* Your objective *
Could you transcribe the whole listing, keeping every line exactly the same?

_____

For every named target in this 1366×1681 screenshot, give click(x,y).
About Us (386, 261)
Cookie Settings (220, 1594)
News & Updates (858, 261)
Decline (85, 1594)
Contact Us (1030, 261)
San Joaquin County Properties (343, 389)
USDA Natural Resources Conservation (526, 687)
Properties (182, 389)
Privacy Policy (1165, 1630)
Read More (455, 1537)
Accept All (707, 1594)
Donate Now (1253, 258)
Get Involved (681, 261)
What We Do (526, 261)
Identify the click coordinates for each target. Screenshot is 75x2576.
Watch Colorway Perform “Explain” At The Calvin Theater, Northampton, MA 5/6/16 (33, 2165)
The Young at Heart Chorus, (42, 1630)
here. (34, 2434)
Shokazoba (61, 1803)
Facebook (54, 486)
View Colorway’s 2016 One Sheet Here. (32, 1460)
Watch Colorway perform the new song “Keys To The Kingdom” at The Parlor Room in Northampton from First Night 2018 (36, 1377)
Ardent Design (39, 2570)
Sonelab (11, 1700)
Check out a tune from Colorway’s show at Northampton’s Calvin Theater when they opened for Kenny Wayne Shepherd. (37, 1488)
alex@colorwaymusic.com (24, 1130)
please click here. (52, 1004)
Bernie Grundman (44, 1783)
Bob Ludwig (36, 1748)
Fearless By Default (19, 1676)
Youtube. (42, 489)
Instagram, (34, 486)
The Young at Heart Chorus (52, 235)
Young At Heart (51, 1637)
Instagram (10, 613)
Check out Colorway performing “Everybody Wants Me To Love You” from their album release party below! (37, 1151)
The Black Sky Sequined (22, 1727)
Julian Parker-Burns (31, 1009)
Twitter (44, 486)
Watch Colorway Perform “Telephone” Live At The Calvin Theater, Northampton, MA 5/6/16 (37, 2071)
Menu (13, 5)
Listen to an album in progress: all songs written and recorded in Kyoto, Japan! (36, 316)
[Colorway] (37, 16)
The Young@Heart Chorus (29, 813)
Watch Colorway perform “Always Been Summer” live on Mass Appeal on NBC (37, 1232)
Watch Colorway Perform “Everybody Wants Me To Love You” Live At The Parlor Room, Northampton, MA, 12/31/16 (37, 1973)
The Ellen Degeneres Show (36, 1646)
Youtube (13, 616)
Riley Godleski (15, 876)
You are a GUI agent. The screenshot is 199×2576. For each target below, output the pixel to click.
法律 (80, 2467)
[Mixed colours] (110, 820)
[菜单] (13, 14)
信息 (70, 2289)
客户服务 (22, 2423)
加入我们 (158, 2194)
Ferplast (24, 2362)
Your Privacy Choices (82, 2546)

_____

* Task output *
For every named target in this 1366×1681 screenshot, give click(x,y).
About Us (386, 261)
Cookie Settings (220, 1594)
News & Updates (858, 261)
Decline (85, 1594)
Contact Us (1030, 261)
San Joaquin County Properties (343, 389)
USDA Natural Resources Conservation (526, 687)
Properties (182, 389)
Privacy Policy (1165, 1630)
Read More (455, 1537)
Accept All (707, 1594)
Donate Now (1253, 258)
Get Involved (681, 261)
What We Do (526, 261)
Identify the click coordinates for each target. Screenshot is 75x2576.
Watch Colorway Perform “Explain” At The Calvin Theater, Northampton, MA 5/6/16 (33, 2165)
The Young at Heart Chorus, (42, 1630)
here. (34, 2434)
Shokazoba (61, 1803)
Facebook (54, 486)
View Colorway’s 2016 One Sheet Here. (32, 1460)
Watch Colorway perform the new song “Keys To The Kingdom” at The Parlor Room in Northampton from First Night 2018 (36, 1377)
Ardent Design (39, 2570)
Sonelab (11, 1700)
Check out a tune from Colorway’s show at Northampton’s Calvin Theater when they opened for Kenny Wayne Shepherd. (37, 1488)
alex@colorwaymusic.com (24, 1130)
please click here. (52, 1004)
Bernie Grundman (44, 1783)
Bob Ludwig (36, 1748)
Fearless By Default (19, 1676)
Youtube. (42, 489)
Instagram, (34, 486)
The Young at Heart Chorus (52, 235)
Young At Heart (51, 1637)
Instagram (10, 613)
Check out Colorway performing “Everybody Wants Me To Love You” from their album release party below! (37, 1151)
The Black Sky Sequined (22, 1727)
Julian Parker-Burns (31, 1009)
Twitter (44, 486)
Watch Colorway Perform “Telephone” Live At The Calvin Theater, Northampton, MA 5/6/16 (37, 2071)
Menu (13, 5)
Listen to an album in progress: all songs written and recorded in Kyoto, Japan! (36, 316)
[Colorway] (37, 16)
The Young@Heart Chorus (29, 813)
Watch Colorway perform “Always Been Summer” live on Mass Appeal on NBC (37, 1232)
Watch Colorway Perform “Everybody Wants Me To Love You” Live At The Parlor Room, Northampton, MA, 12/31/16 (37, 1973)
The Ellen Degeneres Show (36, 1646)
Youtube (13, 616)
Riley Godleski (15, 876)
You are a GUI agent. The screenshot is 199×2576. For each target below, output the pixel to click.
法律 (80, 2467)
[Mixed colours] (110, 820)
[菜单] (13, 14)
信息 (70, 2289)
客户服务 (22, 2423)
加入我们 (158, 2194)
Ferplast (24, 2362)
Your Privacy Choices (82, 2546)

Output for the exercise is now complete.